**Records for this task**

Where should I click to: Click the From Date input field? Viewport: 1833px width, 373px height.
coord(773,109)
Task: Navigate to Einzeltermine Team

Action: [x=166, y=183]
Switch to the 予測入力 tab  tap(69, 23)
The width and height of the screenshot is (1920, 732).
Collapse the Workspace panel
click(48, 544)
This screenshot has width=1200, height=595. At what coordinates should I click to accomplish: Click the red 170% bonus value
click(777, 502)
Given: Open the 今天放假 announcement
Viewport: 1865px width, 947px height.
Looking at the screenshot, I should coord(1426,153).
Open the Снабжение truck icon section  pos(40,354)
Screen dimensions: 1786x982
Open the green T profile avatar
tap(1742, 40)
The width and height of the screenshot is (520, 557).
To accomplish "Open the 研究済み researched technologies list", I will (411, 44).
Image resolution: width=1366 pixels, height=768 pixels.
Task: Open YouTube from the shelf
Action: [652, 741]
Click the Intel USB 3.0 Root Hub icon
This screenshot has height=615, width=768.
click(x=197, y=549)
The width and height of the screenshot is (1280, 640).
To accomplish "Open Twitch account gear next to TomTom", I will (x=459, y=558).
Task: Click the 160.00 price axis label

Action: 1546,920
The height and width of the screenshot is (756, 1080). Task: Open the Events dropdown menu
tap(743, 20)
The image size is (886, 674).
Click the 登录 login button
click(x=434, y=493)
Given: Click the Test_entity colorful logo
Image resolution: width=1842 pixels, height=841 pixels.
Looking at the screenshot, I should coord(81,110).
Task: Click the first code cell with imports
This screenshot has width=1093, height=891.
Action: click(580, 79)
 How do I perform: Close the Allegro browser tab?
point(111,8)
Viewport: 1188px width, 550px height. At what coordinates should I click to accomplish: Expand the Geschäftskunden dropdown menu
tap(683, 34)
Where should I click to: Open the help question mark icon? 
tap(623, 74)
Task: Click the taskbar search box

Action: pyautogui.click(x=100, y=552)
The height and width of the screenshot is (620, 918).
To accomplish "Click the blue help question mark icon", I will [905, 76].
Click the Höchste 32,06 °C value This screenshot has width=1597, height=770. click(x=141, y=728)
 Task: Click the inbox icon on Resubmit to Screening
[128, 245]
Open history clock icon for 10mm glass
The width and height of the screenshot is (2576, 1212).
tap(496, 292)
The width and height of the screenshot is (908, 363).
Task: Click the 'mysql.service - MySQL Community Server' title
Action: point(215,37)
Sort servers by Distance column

**Work task**
"Given" is the word to look for; copy every line of the data that has it.

**The answer**
Given: Open the 今天放假 announcement
Given: Click the Test_entity colorful logo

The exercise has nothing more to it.